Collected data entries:
========================

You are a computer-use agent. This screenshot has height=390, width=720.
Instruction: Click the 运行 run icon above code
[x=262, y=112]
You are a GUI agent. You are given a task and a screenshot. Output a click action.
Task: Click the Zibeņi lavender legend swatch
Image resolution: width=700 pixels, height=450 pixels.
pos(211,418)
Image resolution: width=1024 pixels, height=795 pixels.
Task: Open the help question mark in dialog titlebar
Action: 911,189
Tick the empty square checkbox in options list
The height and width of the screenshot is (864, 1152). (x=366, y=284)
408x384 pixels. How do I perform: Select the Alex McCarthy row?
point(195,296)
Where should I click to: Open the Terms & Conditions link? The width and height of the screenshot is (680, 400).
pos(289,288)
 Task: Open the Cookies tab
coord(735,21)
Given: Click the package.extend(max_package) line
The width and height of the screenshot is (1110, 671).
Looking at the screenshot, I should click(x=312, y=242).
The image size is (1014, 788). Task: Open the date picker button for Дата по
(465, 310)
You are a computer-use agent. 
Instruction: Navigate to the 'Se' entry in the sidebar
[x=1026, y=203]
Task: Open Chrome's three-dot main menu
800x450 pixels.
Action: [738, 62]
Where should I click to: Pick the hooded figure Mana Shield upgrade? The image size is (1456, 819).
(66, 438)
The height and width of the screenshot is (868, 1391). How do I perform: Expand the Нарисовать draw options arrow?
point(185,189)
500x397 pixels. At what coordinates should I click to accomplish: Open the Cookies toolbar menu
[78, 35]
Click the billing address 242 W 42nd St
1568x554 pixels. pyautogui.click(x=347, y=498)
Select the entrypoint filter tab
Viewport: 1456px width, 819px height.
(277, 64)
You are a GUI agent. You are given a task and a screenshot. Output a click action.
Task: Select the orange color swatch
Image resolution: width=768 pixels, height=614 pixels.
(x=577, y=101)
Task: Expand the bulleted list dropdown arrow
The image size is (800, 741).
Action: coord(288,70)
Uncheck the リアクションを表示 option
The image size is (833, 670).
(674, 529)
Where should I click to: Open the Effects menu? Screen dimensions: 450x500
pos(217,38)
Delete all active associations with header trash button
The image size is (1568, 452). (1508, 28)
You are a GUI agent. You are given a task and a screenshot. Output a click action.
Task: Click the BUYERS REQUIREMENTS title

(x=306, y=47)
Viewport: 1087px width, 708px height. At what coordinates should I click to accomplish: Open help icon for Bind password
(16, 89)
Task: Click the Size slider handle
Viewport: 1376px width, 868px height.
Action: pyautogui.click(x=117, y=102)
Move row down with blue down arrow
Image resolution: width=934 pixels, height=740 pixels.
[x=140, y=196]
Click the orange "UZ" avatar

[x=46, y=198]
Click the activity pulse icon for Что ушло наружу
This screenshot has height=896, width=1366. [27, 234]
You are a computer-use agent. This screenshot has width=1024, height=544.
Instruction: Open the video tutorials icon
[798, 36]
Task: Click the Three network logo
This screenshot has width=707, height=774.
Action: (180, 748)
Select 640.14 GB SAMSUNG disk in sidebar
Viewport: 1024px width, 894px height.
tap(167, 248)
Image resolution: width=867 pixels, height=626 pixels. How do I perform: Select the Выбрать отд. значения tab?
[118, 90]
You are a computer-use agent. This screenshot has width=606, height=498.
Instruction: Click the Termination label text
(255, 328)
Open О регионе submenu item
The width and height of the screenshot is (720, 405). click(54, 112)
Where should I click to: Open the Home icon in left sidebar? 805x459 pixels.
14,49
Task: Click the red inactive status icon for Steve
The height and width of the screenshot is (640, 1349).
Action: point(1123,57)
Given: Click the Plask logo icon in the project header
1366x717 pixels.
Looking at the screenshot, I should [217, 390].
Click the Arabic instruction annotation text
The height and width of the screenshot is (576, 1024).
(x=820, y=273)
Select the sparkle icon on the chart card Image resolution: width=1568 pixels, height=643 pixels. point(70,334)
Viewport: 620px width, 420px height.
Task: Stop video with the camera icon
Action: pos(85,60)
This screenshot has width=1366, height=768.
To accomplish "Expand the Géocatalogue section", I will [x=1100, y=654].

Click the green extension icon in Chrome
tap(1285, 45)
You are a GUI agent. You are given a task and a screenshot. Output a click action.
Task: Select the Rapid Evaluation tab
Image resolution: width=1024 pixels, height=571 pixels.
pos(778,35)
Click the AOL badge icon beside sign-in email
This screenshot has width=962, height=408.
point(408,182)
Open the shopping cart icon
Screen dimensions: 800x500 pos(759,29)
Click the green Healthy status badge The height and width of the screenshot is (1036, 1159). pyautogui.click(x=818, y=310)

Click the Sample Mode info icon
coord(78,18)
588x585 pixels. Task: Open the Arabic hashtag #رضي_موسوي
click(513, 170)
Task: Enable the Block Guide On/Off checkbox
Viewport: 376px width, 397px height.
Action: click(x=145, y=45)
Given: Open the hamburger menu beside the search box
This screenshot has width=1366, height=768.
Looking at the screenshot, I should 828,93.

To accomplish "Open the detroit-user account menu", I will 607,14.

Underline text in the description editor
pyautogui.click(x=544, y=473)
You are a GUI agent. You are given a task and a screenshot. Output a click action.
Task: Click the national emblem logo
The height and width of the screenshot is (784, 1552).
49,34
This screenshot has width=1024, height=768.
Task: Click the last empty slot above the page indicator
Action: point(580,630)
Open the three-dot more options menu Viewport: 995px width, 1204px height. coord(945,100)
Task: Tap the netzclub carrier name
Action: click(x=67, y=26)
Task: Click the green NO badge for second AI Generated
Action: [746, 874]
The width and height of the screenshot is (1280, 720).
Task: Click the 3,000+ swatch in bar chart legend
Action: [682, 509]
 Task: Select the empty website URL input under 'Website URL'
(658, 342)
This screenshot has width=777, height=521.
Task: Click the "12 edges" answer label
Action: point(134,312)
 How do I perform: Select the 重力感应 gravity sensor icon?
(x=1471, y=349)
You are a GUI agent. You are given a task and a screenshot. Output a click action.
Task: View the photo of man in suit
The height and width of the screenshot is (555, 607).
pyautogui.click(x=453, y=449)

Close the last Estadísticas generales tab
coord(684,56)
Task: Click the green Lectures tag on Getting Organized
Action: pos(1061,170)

========================

Assignment: Copy out all lines from the records where the word "will" appears.

Result of the exercise:
To accomplish "Expand the Géocatalogue section", I will [x=1100, y=654].
To accomplish "Open the detroit-user account menu", I will 607,14.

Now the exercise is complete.